Country music fans, and more than 400 country music artists and celebrities, last month gathered along the banks
of Nashville's Cumberland River for the 2006 CMA Music Festival. For the event, FlickerLab, the New York-based development and animation studio, created 16 minutes of animation in just two days using Kabuki software.
The animations feature the fictional redneck and Capitol recording artist, Roy D. Mercer, who announced the daily musical lineups on the festival's River Stages and the Main Stage. FlickerLab also created four original animations promoting Black N Blue, Mercer's 13th collection of bodacious rants, which were screened during the festival at the Capitol Records booth.
The infamous Roy D.Mercer is voiced by Brent Douglas on radio station KMOD in Tulsa, OK, where, every day, he makes rude, crude, and lewd telephone calls to individuals who have been set up by their co-workers, friends, or family members. To turn Roy D. Mercer into a live, real-time animated character, FlickerLab used its Kabuki software, an animation production system that provides the ability to produce unparalleled live programming with cartoons while maintaining the traditional look and feel of 2D animated characters or cutting-edge CGI. Kabuki, invented by digital animation pioneer Michael Ferraro, takes animation cel assets and assembles them into a performable database, a kind of digital actor.

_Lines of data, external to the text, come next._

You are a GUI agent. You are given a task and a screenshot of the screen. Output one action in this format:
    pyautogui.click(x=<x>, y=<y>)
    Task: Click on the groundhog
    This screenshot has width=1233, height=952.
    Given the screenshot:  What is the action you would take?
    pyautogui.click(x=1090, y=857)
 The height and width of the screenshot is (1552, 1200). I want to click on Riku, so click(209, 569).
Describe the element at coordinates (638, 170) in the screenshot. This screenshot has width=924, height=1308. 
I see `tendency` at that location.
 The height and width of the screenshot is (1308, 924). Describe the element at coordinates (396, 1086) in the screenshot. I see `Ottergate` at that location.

Cartoon characters are then puppeteered to perform live for broadcast, conferences, and other entertainment venues. Lip-synch is driven by a real-time, voice-activation system.
According to Harold Moss, FlickerLab creative director, "Now that the Kabuki model exists, Roy D. Mercer can show up anywhere. He can do live appearances, can host a television show, or guest DJ on a country music channel as Roy, an animated character. He is freed from the constraints that you would normally associate with animation and is able to go out into the world and perform as if he were a real person. We're in the process of further expanding the Mercer brand with a television sitcom about Roy and his family, which is currently in development."
Mercer is the first animated character FlickerLab has created with the new and improved Kabuki program and he joins the ranks of characters previously animated with Kabuki, including Bugs Bunny, Big Bird and Kim Possible.
The FlickerLab creative team included creative director Harold Moss; executive producers Sally Anne Syberg and Tammy Walters; Kabuki inventor and technical director Michael Ferraro; animation directors Tim Lagasse and Phil Lockerby; character designers Zartosht Soltani and Max Porter; 2D animators Phil Lockerby and Nikolay Nachev; Kabuki puppeteers Tim Lagasse and David Michael Friend; composite artists Harold Moss and Sean McBride; Brent Douglas, the voice of Roy D. Mercer, and Phil Stone, radio DJ's at KMOD, Tulsa, OK.
FlickerLab used Kabuki Real Time Animation Software, Adobe After Effects, Apple Final Cut Pro, PowerMac G5 dual processor, 2.5 gigs memory, Nvidia Graphics Card 256 mgs, audio and lip synch G4 laptop, MAX Msp, MOTU midi interface, and EMU Midi control surface in the execution of the project.